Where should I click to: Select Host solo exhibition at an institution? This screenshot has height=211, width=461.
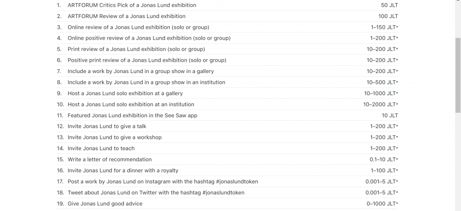point(227,105)
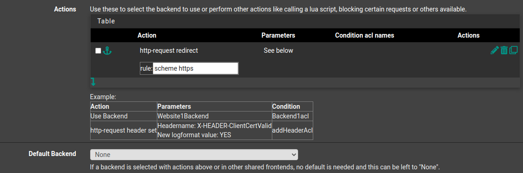Add a new action row below
The image size is (523, 173).
[93, 82]
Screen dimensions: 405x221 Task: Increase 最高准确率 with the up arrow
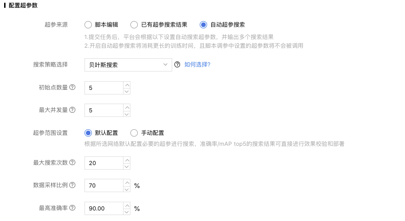pyautogui.click(x=127, y=205)
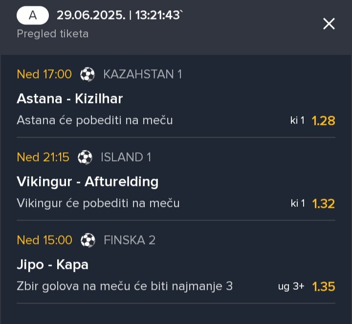
Task: Click the soccer ball icon beside KAZAHSTAN 1
Action: click(x=88, y=74)
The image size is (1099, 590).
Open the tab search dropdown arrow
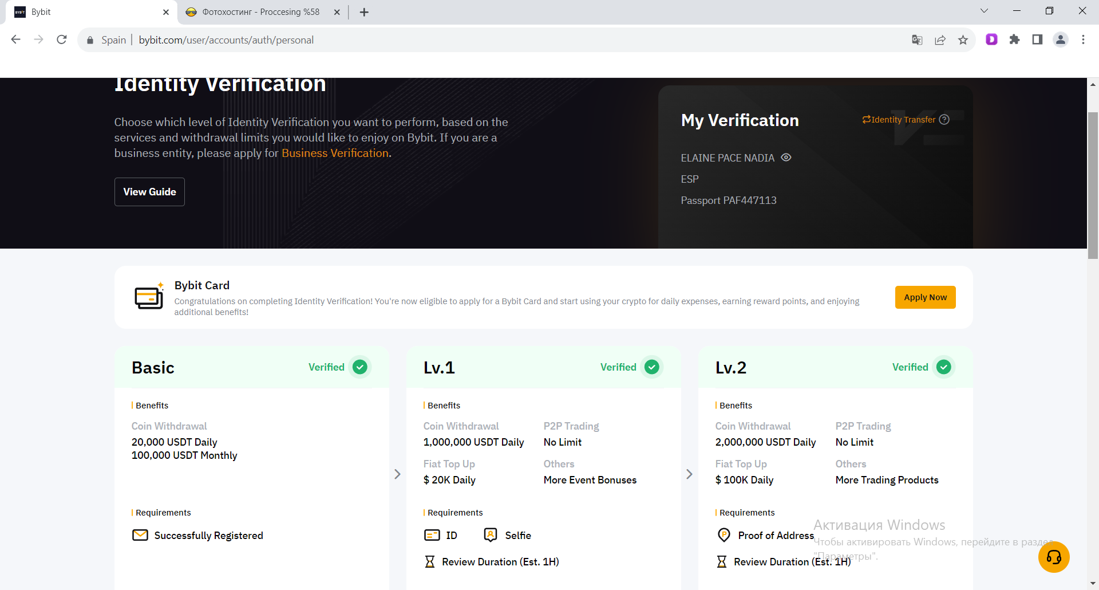coord(984,11)
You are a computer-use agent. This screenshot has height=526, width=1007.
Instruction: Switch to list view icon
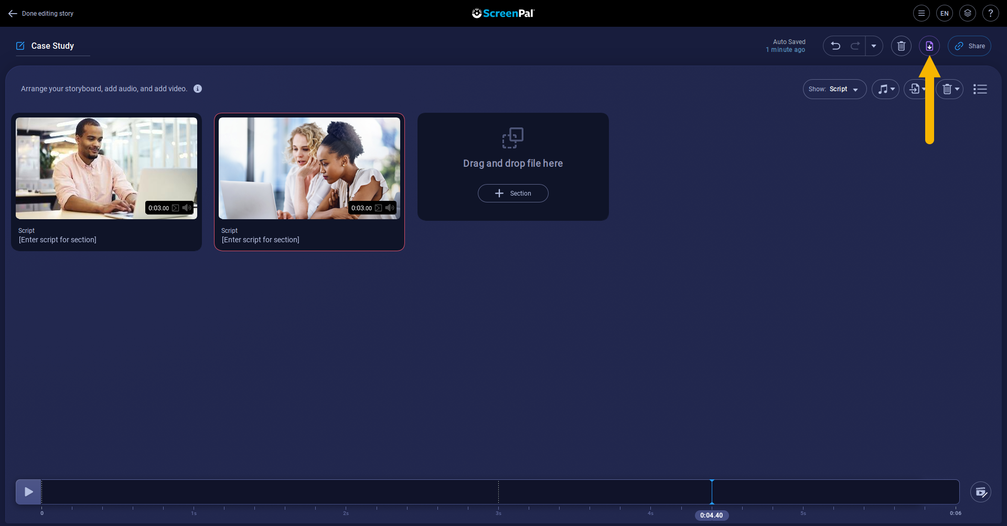click(x=980, y=89)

------------------------------------------------------------------------

- [What is asked]:
Reproduce every one of the records above word for word, omitting the pictures.

- [Problem solution]:
Where should I click to: Select Host solo exhibition at an institution? This screenshot has height=211, width=461.
point(227,105)
Add a new action row below
The image size is (523, 173).
[93, 82]
Screen dimensions: 405x221 Task: Increase 最高准确率 with the up arrow
pyautogui.click(x=127, y=205)
Task: Click the soccer ball icon beside KAZAHSTAN 1
Action: click(x=88, y=74)
The image size is (1099, 590).
Open the tab search dropdown arrow
coord(984,11)
You are a computer-use agent. This screenshot has height=526, width=1007.
Instruction: Switch to list view icon
click(x=980, y=89)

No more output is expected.